TSUBAME-KFC, a heterogeneous supercomputing system developed at the Tokyo Institute of Technology (TITech) in Japan, tops the list with an efficiency of 4.5 gigaflops/watt. Each computational node within TSUBAME-KFC consists of two Intel Ivy Bridge processors and four NVIDIA Kepler GPUs. In fact, all systems in the top ten of the Green500 use a similar architecture, i.e., Intel CPUs combined with NVIDIA GPUs. Wilkes, a supercomputer housed at Cambridge University, takes the second spot. The third position is filled by the HA-PACS TCA system at the University of Tsukuba. Of particular note, this list also sees two petaflop systems, each capable of computing over one quadrillion operations per second, achieve an efficiency of over 3 gigaflops/watt, namely Piz Daint at Swiss National Supercomputing Center and TSUBAME 2.5 at Tokyo Institute of Technology. Thus, Piz Daint is the greenest petaflop supercomputer on the Green500. As a point of reference, Tianhe-2, the fastest supercomputer in the world according to the Top500 list, achieves an efficiency of 1.9 gigaflops/watt.

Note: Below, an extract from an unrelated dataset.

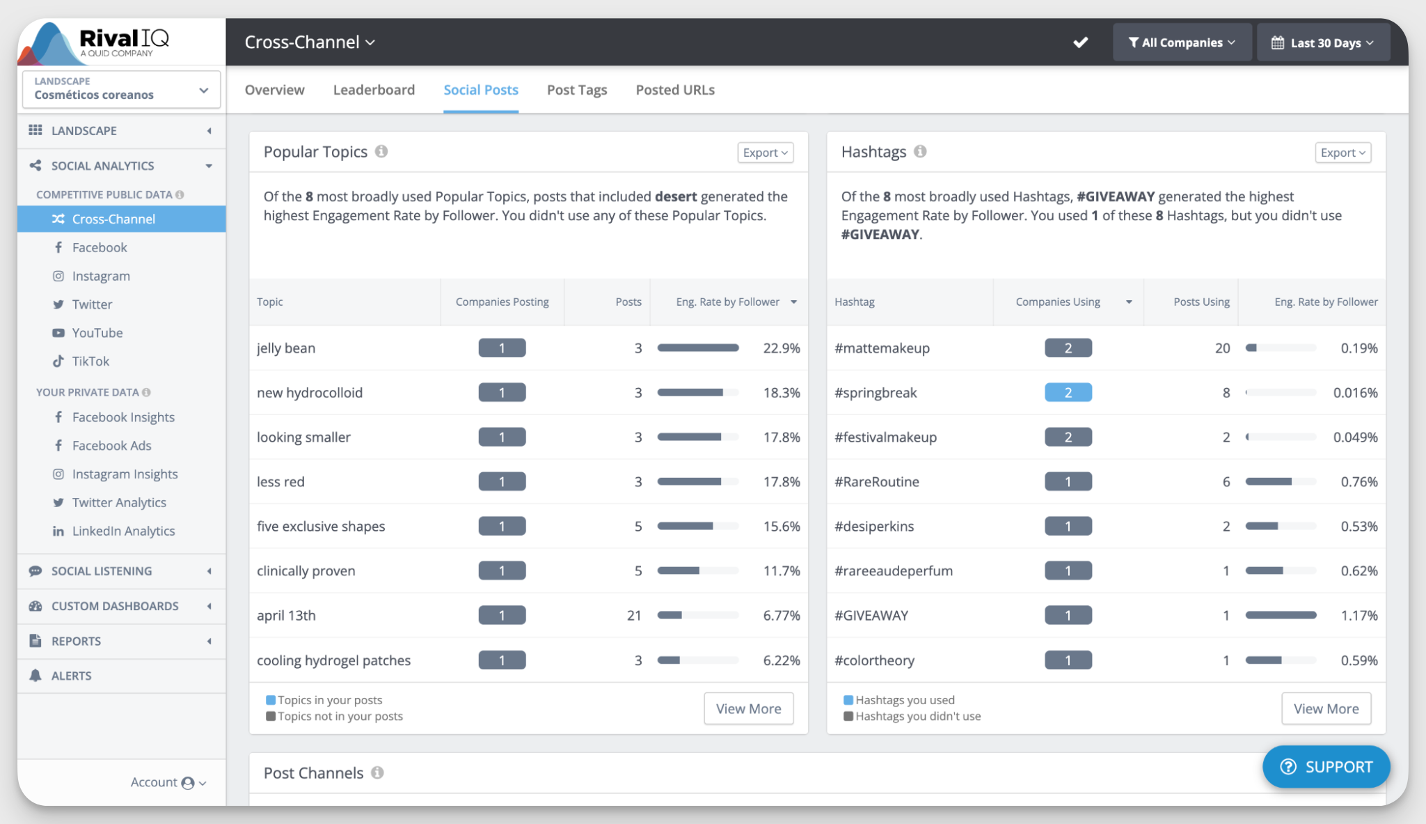Open YouTube analytics
This screenshot has height=824, width=1426.
pos(97,332)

This list marks a number of “firsts” for the Green500. It is the first time that a supercomputer has broken through the 4 gigaflops/watt barrier. Second, it is first time that all of the top 10 systems on the Green500 are heterogeneous systems. Third, it is the first time that the average of the measured power consumed by the systems on the Green500 dropped with respect to the previous edition of the list. “A decrease in the average measured power coupled with an overall increase in performance is an encouraging step along the trail to exascale,” noted Wu Feng of the Green500. Fourth, assuming that TSUBAME-KFC’s energy efficiency can be maintained for an exaflop system, it is the first time that an extrapolation to an exaflop supercomputer has dropped below 300 megawatts (MW), specifically 222 MW. “This 222-MW power envelope is still a long way away from DARPA’s target of an exaflop system in the 20-MW power envelope,” says Feng.

Starting with this release, the Little Green500 list only includes machines with power values submitted directly to the Green500. In fact, there are more than 400 systems that have submitted directly to the Green500 over the past few years. As in previous years, the Little Green500 list has better overall efficiency than the Green500 list on average.

Earlier this year, the Green500 adopted new methodologies for measuring the power of supercomputing systems and providing a more accurate representation of the energy efficiency of large-scale systems. In June 2013, the Green500 formally adopted measurement rules (a.k.a. “Level 1” measurements), developed in cooperation with the Energy-Efficient High-Performance Computing Working Group (EE HPC WG). Moreover, power-measurement methodologies with higher precision and accuracy were developed as a part of this effort (a.k.a. “Level 2” and “Level 3” measurements). With growing support and interest in the energy efficiency of large-scale computing systems, the Green500 is welcoming two more submissions at Level 2 and Level 3 than in the previous edition of the Green500 list. Of particular note, Piz Daint, the greenest petaflop supercomputer in the world, submitted the highest-quality Level 3 measurement.

The Green500 has provided a ranking of the most energy-efficient supercomputers in the world since November 2007. For decades, the notion of supercomputer “performance” has been synonymous with “speed.” This particular focus has led to the emergence of supercomputers that consume egregious amounts of electrical power and produce so much heat that extravagant cooling facilities must be constructed to ensure proper operation. In addition, when there is an emphasis on speed as the ultimate metric, it often comes at the expense of other performance metrics, such as energy efficiency, reliability, availability, and usability. As a result, there has been an extraordinary increase in the total cost of ownership (TCO) of a supercomputer. Consequently, the Green500 seeks to raise the awareness in energy efficiency of supercomputing and to drive it as a first-order design constraint on par with speed.